A while ago I found a curious performance regression in a very simple change to the sparse mat-vec product. Today I tried the same on Julia 0.7 and the results were exactly the opposite*:

```
> bench() # Julia 0.6.2
(Trial(634.698 μs), Trial(1.479 ms))
> bench() # Julia 0.7 latest nightly
(Trial(1.290 ms), Trial(683.206 μs))
```

The benchmark is as follows:

```
using BenchmarkTools
import Base: start, next, done
struct HalfOpenRange{T}
lo::T
hi::T
end
start(r::HalfOpenRange) = r.lo
done(r::HalfOpenRange, s) = s == r.hi
next(r::HalfOpenRange{T}, s) where {T} = (s, s + T(1))
function new_mul!(y::AbstractVector{Tv}, A::SparseMatrixCSC{Tv,Ti}, x::AbstractVector{Tv}) where {Tv,Ti}
@inbounds for i = 1 : A.n
xval = x[i]
for j = HalfOpenRange(A.colptr[i], A.colptr[i+1])
y[A.rowval[j]] += A.nzval[j] * xval
end
end
y
end
function curr_mul!(y::AbstractVector{Tv}, A::SparseMatrixCSC{Tv,Ti}, x::AbstractVector{Tv}) where {Tv,Ti}
@inbounds for i = 1 : A.n
xval = x[i]
for j = A.colptr[i] : A.colptr[i+1] - 1
y[A.rowval[j]] += A.nzval[j] * xval
end
end
y
end
function bench(n = 100_000)
A = spdiagm((fill(-1.0, n - 1), fill(2.0, n), fill(-1.2, n - 1)), (-1, 0, 1))
x = rand(n)
bench_new = @benchmark new_mul!(y, $A, $x) setup = (y = zeros($x))
bench_curr = @benchmark curr_mul!(y, $A, $x) setup = (y = zeros($x))
bench_new, bench_curr
end
```

Now the weird thing is that if I diff the result of `@code_native`

on Julia 0.7, it seems like the slower variant has only a subset of the assembly operations of the faster variant.
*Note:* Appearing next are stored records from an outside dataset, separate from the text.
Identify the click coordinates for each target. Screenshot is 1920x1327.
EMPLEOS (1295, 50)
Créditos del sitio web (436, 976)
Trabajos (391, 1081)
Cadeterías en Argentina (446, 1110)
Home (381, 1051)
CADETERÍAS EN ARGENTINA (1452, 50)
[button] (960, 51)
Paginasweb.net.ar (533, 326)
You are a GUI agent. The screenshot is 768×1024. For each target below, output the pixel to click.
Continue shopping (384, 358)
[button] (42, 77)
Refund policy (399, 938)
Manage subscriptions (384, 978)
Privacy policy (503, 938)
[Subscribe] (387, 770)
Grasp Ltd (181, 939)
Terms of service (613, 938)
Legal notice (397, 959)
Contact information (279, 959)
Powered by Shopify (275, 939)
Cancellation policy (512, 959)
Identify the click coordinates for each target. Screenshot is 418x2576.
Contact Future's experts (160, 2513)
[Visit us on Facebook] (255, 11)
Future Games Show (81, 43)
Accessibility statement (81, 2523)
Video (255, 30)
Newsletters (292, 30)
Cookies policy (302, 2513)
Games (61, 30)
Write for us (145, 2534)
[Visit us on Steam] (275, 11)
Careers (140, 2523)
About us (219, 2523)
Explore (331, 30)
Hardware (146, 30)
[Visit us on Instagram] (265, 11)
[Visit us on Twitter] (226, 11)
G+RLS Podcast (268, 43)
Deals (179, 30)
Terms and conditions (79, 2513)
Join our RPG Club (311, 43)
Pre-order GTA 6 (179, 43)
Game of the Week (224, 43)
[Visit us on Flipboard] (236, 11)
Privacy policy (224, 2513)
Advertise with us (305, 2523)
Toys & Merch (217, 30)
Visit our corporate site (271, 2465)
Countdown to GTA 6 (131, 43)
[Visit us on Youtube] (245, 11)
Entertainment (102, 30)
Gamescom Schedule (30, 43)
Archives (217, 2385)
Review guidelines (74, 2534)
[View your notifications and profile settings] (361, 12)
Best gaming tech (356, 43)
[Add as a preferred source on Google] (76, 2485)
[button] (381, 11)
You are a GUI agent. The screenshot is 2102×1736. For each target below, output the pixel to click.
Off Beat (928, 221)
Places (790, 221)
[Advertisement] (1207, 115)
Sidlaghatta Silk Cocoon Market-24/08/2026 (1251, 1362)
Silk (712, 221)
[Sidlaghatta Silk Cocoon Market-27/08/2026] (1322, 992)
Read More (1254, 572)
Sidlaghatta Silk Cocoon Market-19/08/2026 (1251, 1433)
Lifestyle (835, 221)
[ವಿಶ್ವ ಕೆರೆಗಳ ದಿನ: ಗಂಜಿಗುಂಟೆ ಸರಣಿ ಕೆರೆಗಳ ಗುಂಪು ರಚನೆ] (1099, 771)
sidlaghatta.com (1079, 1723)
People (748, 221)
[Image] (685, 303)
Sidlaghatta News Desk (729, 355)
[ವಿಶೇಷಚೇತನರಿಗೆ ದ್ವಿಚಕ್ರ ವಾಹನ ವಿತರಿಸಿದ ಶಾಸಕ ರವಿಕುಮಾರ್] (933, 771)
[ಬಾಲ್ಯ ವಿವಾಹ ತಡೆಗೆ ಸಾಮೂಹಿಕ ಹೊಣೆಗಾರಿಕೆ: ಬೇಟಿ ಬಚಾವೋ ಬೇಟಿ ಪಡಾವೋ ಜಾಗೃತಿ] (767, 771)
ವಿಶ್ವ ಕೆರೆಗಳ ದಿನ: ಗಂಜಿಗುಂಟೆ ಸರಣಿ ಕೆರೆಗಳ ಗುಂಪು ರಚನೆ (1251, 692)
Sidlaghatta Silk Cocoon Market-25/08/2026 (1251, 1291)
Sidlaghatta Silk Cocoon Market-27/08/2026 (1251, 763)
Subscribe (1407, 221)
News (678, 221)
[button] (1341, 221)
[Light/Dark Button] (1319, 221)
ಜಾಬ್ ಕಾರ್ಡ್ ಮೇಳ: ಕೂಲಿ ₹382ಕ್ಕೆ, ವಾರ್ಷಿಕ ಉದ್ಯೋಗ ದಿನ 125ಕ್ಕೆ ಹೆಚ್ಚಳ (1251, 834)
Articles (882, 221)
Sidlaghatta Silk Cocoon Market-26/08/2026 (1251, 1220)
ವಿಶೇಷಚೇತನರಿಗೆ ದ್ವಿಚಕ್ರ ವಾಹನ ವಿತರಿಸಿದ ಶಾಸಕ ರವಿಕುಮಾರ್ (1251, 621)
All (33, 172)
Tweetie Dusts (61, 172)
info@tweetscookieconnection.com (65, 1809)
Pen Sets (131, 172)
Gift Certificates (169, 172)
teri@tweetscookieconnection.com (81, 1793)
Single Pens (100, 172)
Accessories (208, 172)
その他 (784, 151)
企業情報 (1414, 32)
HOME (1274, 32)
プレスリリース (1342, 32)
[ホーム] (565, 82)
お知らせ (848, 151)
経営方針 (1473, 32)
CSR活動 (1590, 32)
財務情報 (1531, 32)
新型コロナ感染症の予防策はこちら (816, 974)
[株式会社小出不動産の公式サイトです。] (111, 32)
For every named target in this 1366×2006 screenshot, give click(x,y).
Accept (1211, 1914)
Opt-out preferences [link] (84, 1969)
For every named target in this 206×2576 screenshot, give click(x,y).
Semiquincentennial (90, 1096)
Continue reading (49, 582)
Below is the only significant diff:

```
@@ -16,14 +16,9 @@
nopw %cs:(%rax,%rax)
L64:
movq -8(%r11,%r15,8), %rbx
- movq (%r11,%r15,8), %rcx
- addq $-1, %rcx
- leaq -1(%rbx), %rdx
- cmpq %rcx, %rbx
- cmovleq %rcx, %rdx
- addq $1, %rdx
+ movq (%r11,%r15,8), %rdx
cmpq %rdx, %rbx
- je L177
+ je L161
vmovsd -8(%r8,%r15,8), %xmm0 ## xmm0 = mem[0],zero
movq 24(%r10), %rcx
movq 32(%r10), %rdi
```

This is the part where `A.colptr[i]`

and `A.colptr[i+1]`

are being dereferenced. The fast version (in red) performs the `-1`

, while the slow version (in green) doesn’t need to do it and has fewer instructions.

So where could the regression come from? I’m puzzled.

*Benchmark was run on a three years old Macbook Air.